Records shown
• • • • • • •

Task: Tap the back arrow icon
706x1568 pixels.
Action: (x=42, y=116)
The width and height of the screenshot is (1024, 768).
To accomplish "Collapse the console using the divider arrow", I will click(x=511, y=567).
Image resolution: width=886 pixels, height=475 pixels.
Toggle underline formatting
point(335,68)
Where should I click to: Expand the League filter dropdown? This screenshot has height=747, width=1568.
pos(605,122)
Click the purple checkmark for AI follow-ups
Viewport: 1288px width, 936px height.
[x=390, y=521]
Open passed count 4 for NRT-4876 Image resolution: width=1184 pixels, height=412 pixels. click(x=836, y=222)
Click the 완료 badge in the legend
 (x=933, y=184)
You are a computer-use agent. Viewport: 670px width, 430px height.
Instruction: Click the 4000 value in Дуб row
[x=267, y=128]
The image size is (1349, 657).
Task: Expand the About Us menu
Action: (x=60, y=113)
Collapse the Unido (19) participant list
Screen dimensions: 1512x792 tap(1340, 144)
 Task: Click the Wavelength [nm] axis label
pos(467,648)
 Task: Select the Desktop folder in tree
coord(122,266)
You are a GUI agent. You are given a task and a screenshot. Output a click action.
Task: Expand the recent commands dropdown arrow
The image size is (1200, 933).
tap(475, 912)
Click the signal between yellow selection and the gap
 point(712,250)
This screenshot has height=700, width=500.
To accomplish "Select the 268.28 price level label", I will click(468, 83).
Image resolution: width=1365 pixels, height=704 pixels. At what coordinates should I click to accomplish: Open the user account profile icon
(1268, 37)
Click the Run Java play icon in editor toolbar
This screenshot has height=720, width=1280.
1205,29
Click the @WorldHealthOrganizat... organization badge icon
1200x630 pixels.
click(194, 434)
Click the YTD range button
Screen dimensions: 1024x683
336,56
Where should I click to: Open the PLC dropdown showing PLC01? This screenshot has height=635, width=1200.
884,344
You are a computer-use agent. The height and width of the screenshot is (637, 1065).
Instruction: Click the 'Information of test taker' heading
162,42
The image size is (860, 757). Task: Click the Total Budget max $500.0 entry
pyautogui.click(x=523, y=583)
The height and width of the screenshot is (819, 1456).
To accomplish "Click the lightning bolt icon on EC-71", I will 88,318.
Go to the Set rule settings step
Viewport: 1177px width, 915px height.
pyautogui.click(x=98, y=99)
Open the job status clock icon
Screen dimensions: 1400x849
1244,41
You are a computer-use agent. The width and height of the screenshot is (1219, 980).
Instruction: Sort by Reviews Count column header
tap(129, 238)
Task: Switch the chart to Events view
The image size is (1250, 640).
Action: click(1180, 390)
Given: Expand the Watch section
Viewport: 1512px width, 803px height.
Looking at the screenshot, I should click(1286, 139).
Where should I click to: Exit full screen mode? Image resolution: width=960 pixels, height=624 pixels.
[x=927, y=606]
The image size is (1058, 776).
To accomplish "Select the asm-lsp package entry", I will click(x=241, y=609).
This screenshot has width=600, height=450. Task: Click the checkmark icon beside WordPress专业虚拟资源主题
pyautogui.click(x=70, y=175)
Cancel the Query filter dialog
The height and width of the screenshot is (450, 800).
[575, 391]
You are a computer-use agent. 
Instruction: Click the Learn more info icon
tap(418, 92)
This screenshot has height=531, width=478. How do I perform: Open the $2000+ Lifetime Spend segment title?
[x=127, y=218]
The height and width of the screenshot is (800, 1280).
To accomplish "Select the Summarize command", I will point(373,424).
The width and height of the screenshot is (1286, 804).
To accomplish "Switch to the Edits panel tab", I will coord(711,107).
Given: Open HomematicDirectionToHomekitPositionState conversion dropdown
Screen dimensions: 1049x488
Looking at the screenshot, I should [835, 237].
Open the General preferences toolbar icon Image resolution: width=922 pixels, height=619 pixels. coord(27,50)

• • • • • • •

Identify every line above that includes the word "computer", and show those lines.

You are a computer-use agent. Viewport: 670px width, 430px height.
You are a computer-use agent. The height and width of the screenshot is (637, 1065).
You are a computer-use agent. The width and height of the screenshot is (1219, 980).
You are a computer-use agent. 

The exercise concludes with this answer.